• EXTRACT

Giuseppe Diotti (1 March 1779 – 30 January 1846) was an Italian painter of the Neoclassic style.

Biography
He was born in Casalmaggiore. His full name was Francesco Giuseppe Antonio Diotti. He initially was apprenticed in his hometown to Paolo Araldi. As a teenager, until 1796, he attended the Academy at Parma and was there instructed by Carlo Calami. After a few years back at Casalmaggiore, he gained stipends to allow him to travel to Rome, where he was strongly influenced by the academic styles of both Gaspare Landi and Vincenzo Camuccini. He painted in fresco as well as in oil, distinguishing himself as a painter of historical subjects. From 1806 to 1809, he painted, among other topics, the Rest in Egypt, a Deposition, a Moses with Tablets, an Adoration by Shepherds, and Moses and the Bronze Serpent.

• ROWS
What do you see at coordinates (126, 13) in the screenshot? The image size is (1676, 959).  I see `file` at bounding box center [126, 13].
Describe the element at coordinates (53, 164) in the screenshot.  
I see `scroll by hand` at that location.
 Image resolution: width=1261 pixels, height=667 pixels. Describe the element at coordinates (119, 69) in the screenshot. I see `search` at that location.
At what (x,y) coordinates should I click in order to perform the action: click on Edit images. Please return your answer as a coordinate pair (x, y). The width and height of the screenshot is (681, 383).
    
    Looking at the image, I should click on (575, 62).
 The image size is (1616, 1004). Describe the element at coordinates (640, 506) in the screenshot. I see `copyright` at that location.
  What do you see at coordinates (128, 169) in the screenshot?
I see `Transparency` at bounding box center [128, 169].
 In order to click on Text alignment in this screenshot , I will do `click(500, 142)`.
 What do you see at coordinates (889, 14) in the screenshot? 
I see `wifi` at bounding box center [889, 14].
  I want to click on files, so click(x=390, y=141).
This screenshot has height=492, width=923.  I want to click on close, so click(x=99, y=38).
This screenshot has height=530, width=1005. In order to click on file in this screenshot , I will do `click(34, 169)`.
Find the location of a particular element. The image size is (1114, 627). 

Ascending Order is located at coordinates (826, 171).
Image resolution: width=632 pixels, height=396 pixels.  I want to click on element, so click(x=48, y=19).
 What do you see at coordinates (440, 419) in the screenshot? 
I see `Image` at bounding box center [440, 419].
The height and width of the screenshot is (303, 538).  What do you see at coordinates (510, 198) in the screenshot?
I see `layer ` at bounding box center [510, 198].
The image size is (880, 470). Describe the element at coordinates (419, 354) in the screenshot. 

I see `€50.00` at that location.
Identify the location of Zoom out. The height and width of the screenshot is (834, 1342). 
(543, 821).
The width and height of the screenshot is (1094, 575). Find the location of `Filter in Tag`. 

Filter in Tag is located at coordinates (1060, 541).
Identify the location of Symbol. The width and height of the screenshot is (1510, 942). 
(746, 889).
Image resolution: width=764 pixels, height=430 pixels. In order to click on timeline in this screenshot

• SET EXERCISE
In the text on Giuseppe Diotti, who instructed him at the Academy at Parma? Use only the text about Giuseppe Diotti for what comes next.

• ANSWER TO THE EXERCISE
Carlo Calami